Come to think of it, I have just such an eighth-grader right here in my own home. Although we don’t have an entryway and our living room is much more modest than my grandparents’, we do have a grand piano where Seth slumps each day to suffer his way through 15 or 20 minutes of unenthusiastic practice. Occasionally, he might even give off a subtle hint that he would really rather be doing something else. He might pause mid-song, for instance, and say, “I hate the piano” or “I HATE the piano!” or maybe even “I HATE THE PIANO!!” In fact, he goes so far as to set a timer lest he play even one minute beyond his prescribed time. All of which makes him a pretty normal eighth-grader, if you ask me.

Except for this:

On Saturday night my wife and I were sitting in the Carpenter Center during intermission of Musical Theatre West’s production of 42nd Street. (Highly recommended, by the way. Our friend Zach Hess plays one of the leads and he is fabulous.) As we waited for the show to resume (it was around 9:30 p.m.), my phone rang. It was Seth.

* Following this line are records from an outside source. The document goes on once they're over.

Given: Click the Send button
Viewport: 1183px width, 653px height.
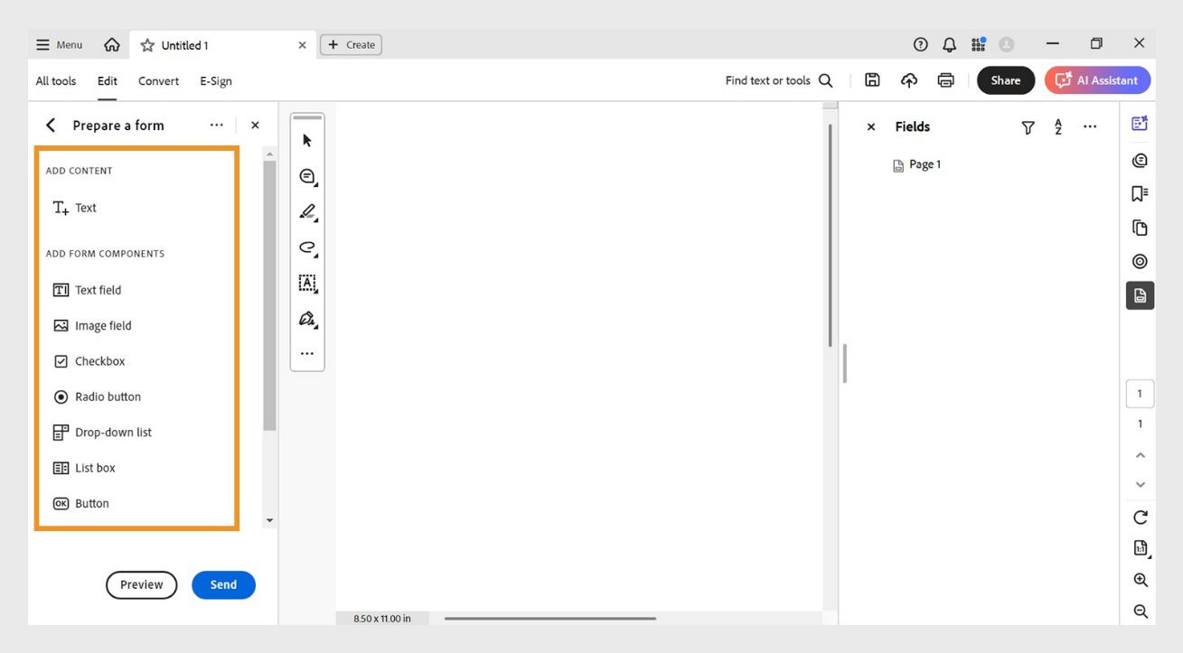Looking at the screenshot, I should 223,584.
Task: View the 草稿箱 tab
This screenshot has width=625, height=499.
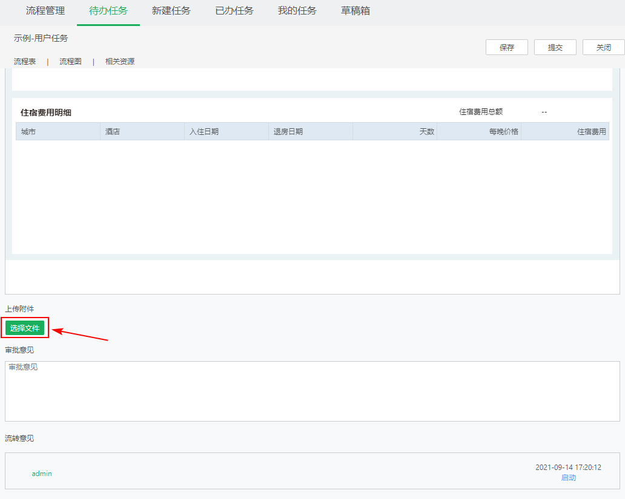Action: [355, 11]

“I just realized that I forgot to do my practicing,” he said. “Do I have to?”

Excuse me? What sort of eighth-grader, left home alone on a Saturday night, calls his parents to admit that he has not gotten around to doing the thing he hates the most? A lesser 13-year-old—which is to say, just about any other 13-year-old on the planet—would simply have watched a little more TV and then slipped off to bed, knowing that no one would ever know whether he practiced or not. But not Seth. Throughout his 13+ years of life, he may not have become a concert pianist, but as you can see he has become something much more remarkable than that. Actually, I misstated that. He hasn’t become anything. Rather he has remained that which he has always been: a model of integrity and honor.

As for Saturday night, I was so impressed by his honesty that when he asked Do I have to? I told him it was up to him—at which point he promptly hung up and went back to watching TV. Proving, I suppose, that for all his integrity, he’s still a pretty normal kid.

Makes you kind of proud, to be honest.